Hello lovely running fiends,
Firstly, thank you to all you lovely people for supporting me through a hairy final few weeks of my HM training. Secondly, I did it! And you know what? I loved every minute of it, more than I ever thought possible. I must have looked like a right loon as I was literally grinning the whole way. (I remembered reading an interview with the lovely Kipchoge, who said that smiling made running a race so much easier, so I thought I would give that a whirl β I am happy to report it works.)
Weirdly, I did not have many nerves this morning pre-race. I felt prepared, and excited. Only slight nerves came from wondering if my ITB syndrome would flare up and ruin my race. My eyes pinged open at 5am, and I sprang out of bed for coffee and time to chill/prepare. Arrived at the race start in plenty of time, pinned on me number, and milled around taking in the atmosphere, chatting to a few other runners. Such a beautiful day! Blue skies and sun...gorgeous. Felt a bit teary at the start line for no apparent reason β I was not sad. Just...teary! Then I got a grip. It was going to be a hot run and I needed to hold onto fluids, not let them leak out of my eyes! (Thank goodness for sunglasses.)

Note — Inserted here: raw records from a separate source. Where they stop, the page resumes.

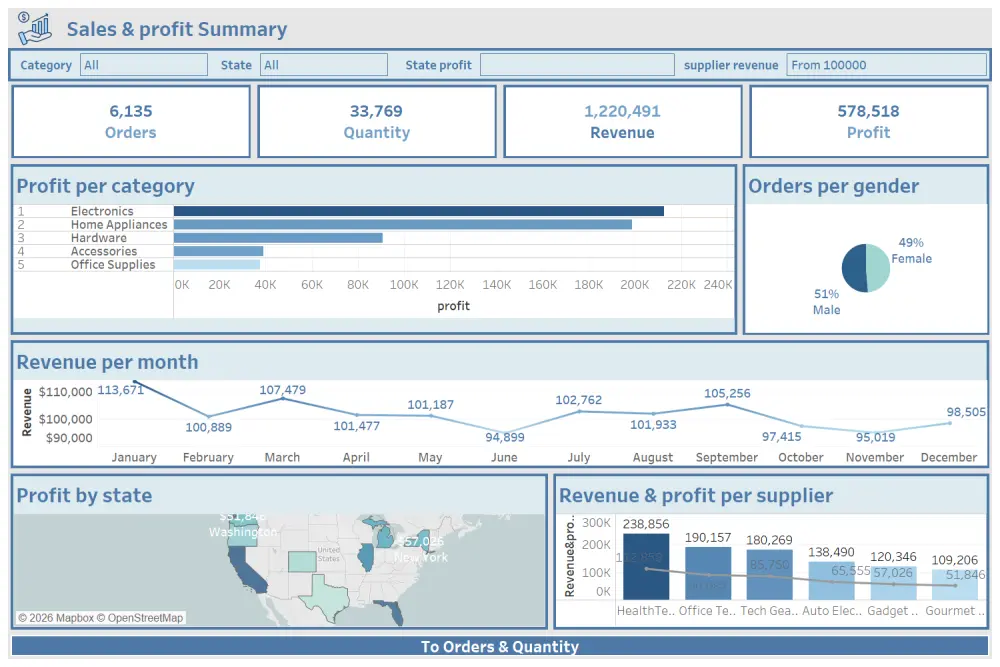This screenshot has height=667, width=1000.
Task: Click the 33,769 Quantity KPI card
Action: [x=376, y=120]
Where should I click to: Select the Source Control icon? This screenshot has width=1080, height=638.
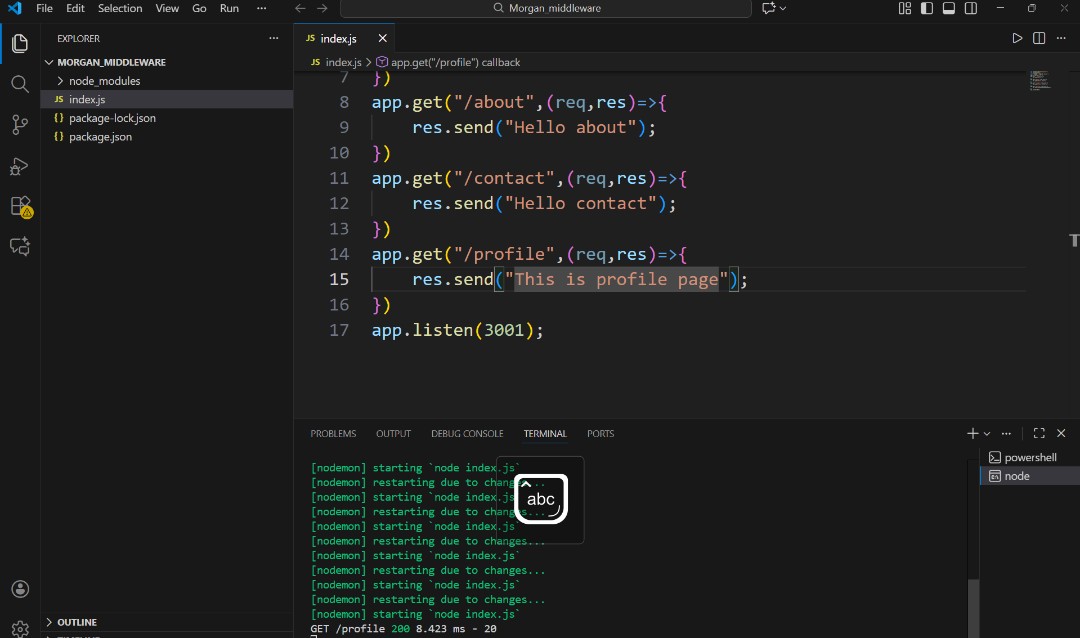point(19,125)
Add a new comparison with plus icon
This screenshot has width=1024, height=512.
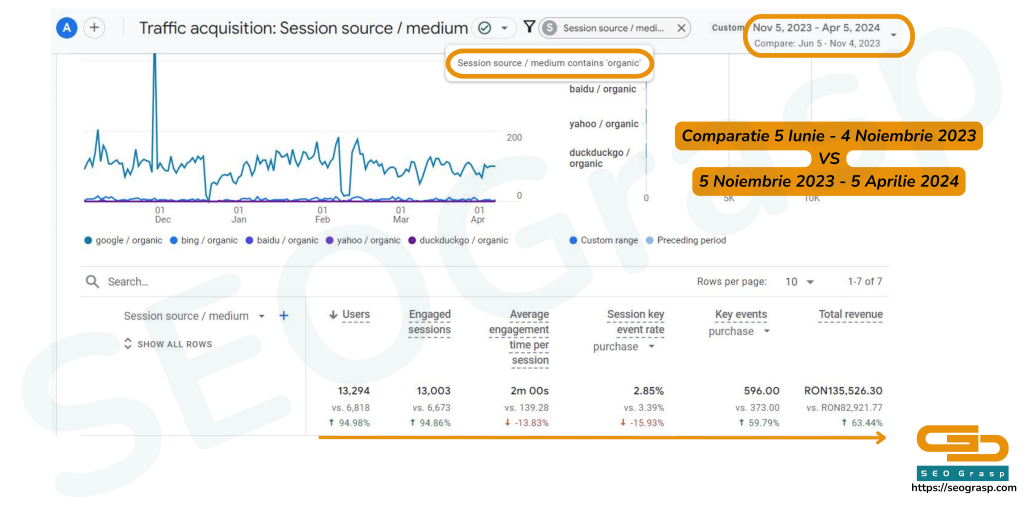(94, 28)
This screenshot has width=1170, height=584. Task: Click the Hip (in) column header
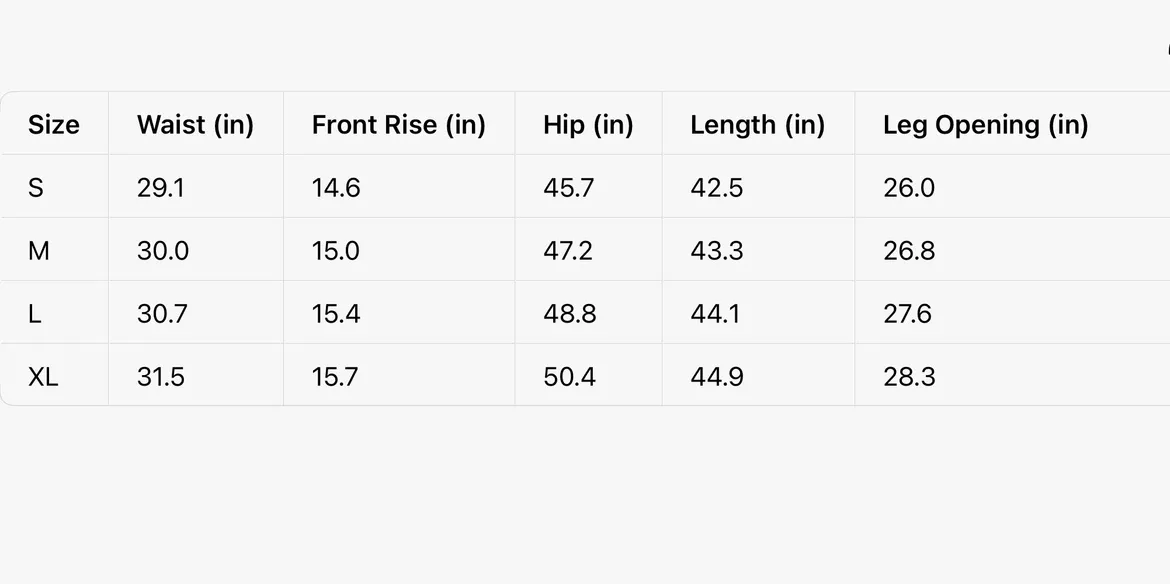click(x=588, y=125)
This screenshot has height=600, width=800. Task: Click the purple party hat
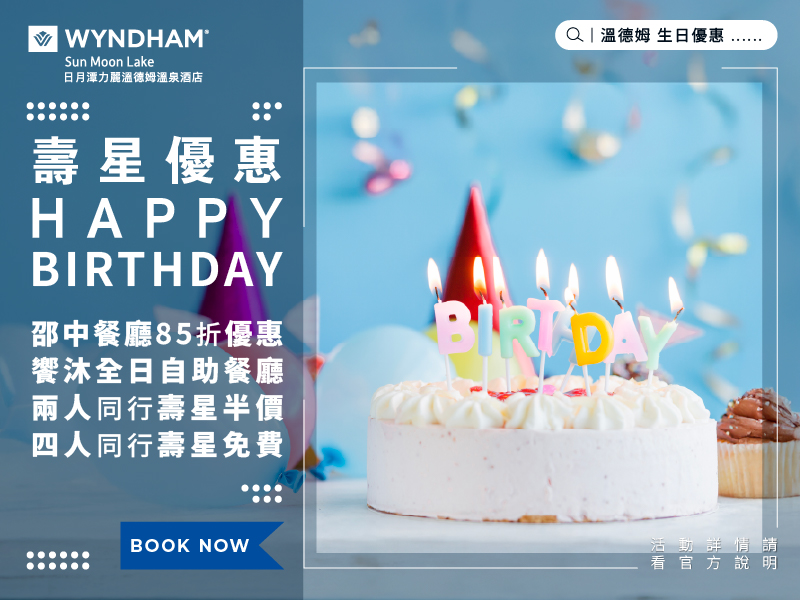click(x=232, y=260)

I started well at the back, whilst everyone else zipped off at an alarmingly fast pace. It was a little bit off-putting, as nobody likes to be one of the last, but I kept my nerve, and kept it at a good slow pace. I did eventually take over a few people, but not that many! It was a race full of club runners ... all after PBs it seemed! I felt absolutely amazing for the first 12k. Lots of energy (thanks to carb loading), happy, and no pain anywhere. The marshalls were fantastic; support minimal, as it was a small race, but there was some support and it was lovely. And my boyfriend waited at the 4k mark to cheer me on (as it was right by our flat!) That was lovely. He then caught the train to be waiting for me at the finish line. Off I trotted. So nice to run familiar streets, and pass through my two favourite parks that I train in.
Then! What I had been worrying about actually did happen. Knee pain at 12km. Not unbearable, but there all the same. A bit sharp and achy. Classic ITB friction. Pfffffft. I was so annoyed, as I did not need to stop for any other reason; I was feeling great. But, Sadie the Sensible kicked in, so from that point on I took lots of walk breaks. It did help, but the pain did kick back in whenever I ran. But still, I felt cheery, and pretty confident I could finish this way.
I stopped at 18k to walk for a bit with a lady who was looking very miserable. She was not injured or in any pain, but just kept saying over and over that her head was not in the right place and that she just couldn't run. I so felt for her. But, after our little chat she managed to start running again and overtook me! I must say, my head was very much in the right place. Just my knee wasn't having any of it!
I finished with a big smile on my face with a time of 2:36:01. (My boyfriend was there to see me finish, good lad!) I am so happy I managed to finish, as last week I was convinced I wouldn't make it. But please humour me hereβ¦I am a little disappointed though. I had to walk quite a lot of the 2nd half of the race β and cannot help but wonder what time i would have got if my ITB hadn't flared up. I feel a tiny bit cheated. I could have run the whole thing with no walking if it wasn't for that, I felt so good and so full of energy, even in the last 5k. (Please don't judge me and tell me I am being silly, this is a safe space and I had to say it!)
Next up: rehab this damn ITB, do some park runs, run with David_G, and improve my 5k time. Oh, and book my next HM! It was the most joyous experience ever!